Ultimately, a successful project that uses Agile Scrum is successful for the same reason that any other project is successful:
- The management managed, and got out of the workers’ way.
- The workers were capable of doing what they were called on to do, and happy doing it.
- The product vision was something the customer wanted
- No one went dark. (That goes for upper management, as well!)
On my current team at Yahoo!, we use Agile Scrum, at least in name. Ostensibly, Yahoo! officially endorses the use of Agile Scrum. In my experience, successful use of agile amounts to this:
- Every week or two, the team gets together for an hour to talk about where the project is at.
- Every day, the team spends 15 minutes in the morning with each person telling what they’re up to.
- Throughout the day, everyone is in constant communication via IM, email, and in person.
- Put your tasks in Bugzilla, and mark them done when they’re done.
- Most important: Management’s vision of the product is something that the team is happy building, and the team is selected for their expertise in the kinds of problems that the product raises.
No one likes to create crap. No one likes to be surprised with new requirements in the 11th hour. No one likes to be held responsible for something they’re no good at.
Everyone loves to be a part of a quality product. Everyone likes to have visibility into their own future. Everyone likes to be praised and respected for doing what they love.
By taking credit for the success of projects that use it, Agile Scrum glosses over these fundamental principles and tries to turn the team into a bunch of part-time project managers. Anything that deviates from the plan is derided as “cowboy coding” or “waterfall process.” Granted, these two paradigms do tend to standardize bad practices, and they do little to encourage communication, but they also admit important aspects of the software development world:
- Actual coding, typing characters into an editor, is best done alone without distractions.
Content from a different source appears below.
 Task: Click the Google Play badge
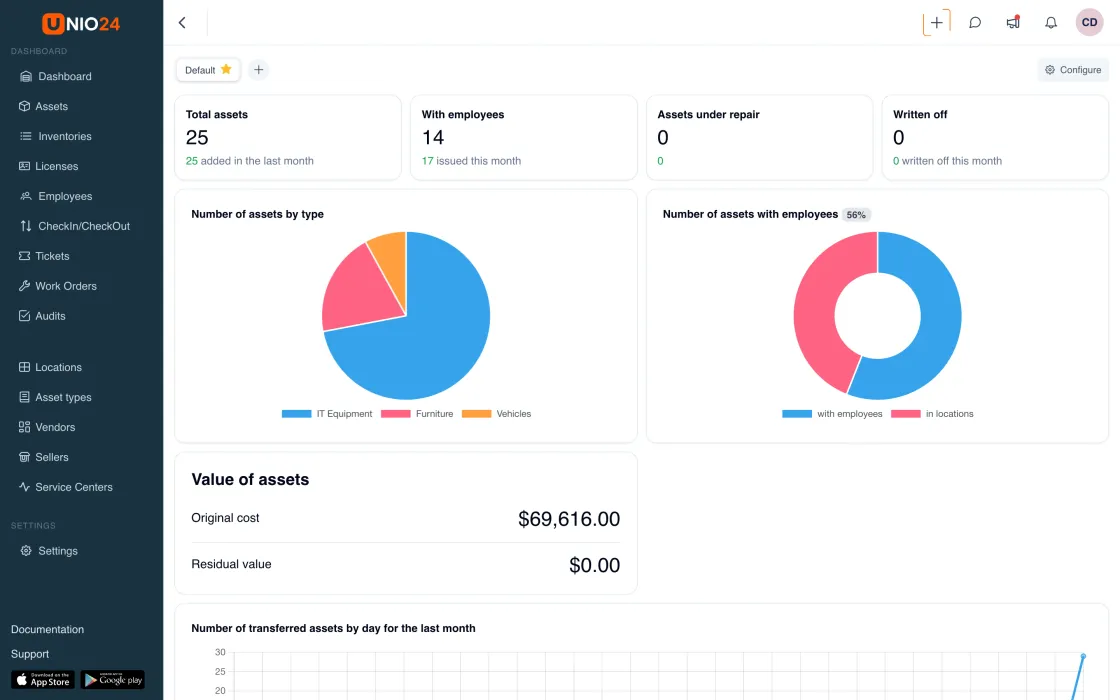click(113, 679)
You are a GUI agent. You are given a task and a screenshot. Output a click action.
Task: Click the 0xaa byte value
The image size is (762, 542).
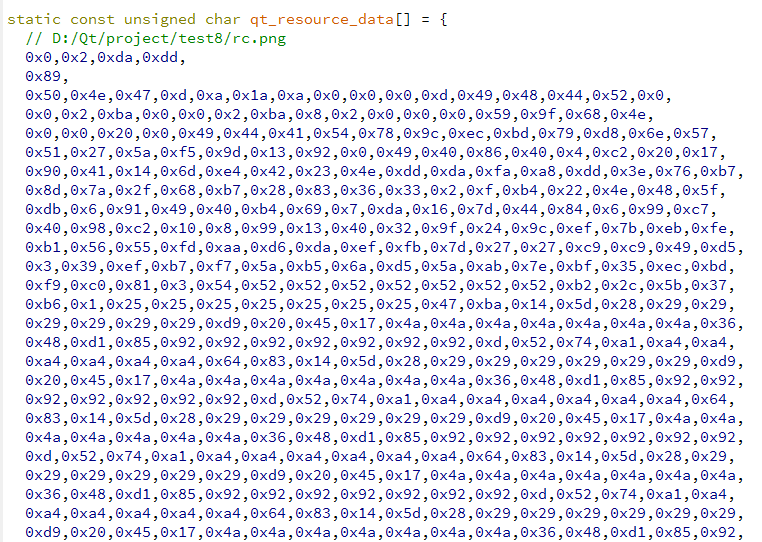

You think with your own brain only. All coding is, at some level, “cowboy coding.”
- If piece A depends on piece B, then it makes no sense to start working on A until B is done. It makes even less sense to QA a half-working early pre-alpha dev version of the product, or worse yet, file bugs against it. Of course it’s broken. Don’t distract your developers telling them what they already know.
Chances are wildly against getting any software product out on time or under budget. My heart goes out to project managers and executives who are tasked with controlling the chaos. I understand why many of them might grasp at ideologies that promise to solve the problems, but Scrum rarely helps the odds.
If you’re doing software development right, you’re probably doing Agile wrong.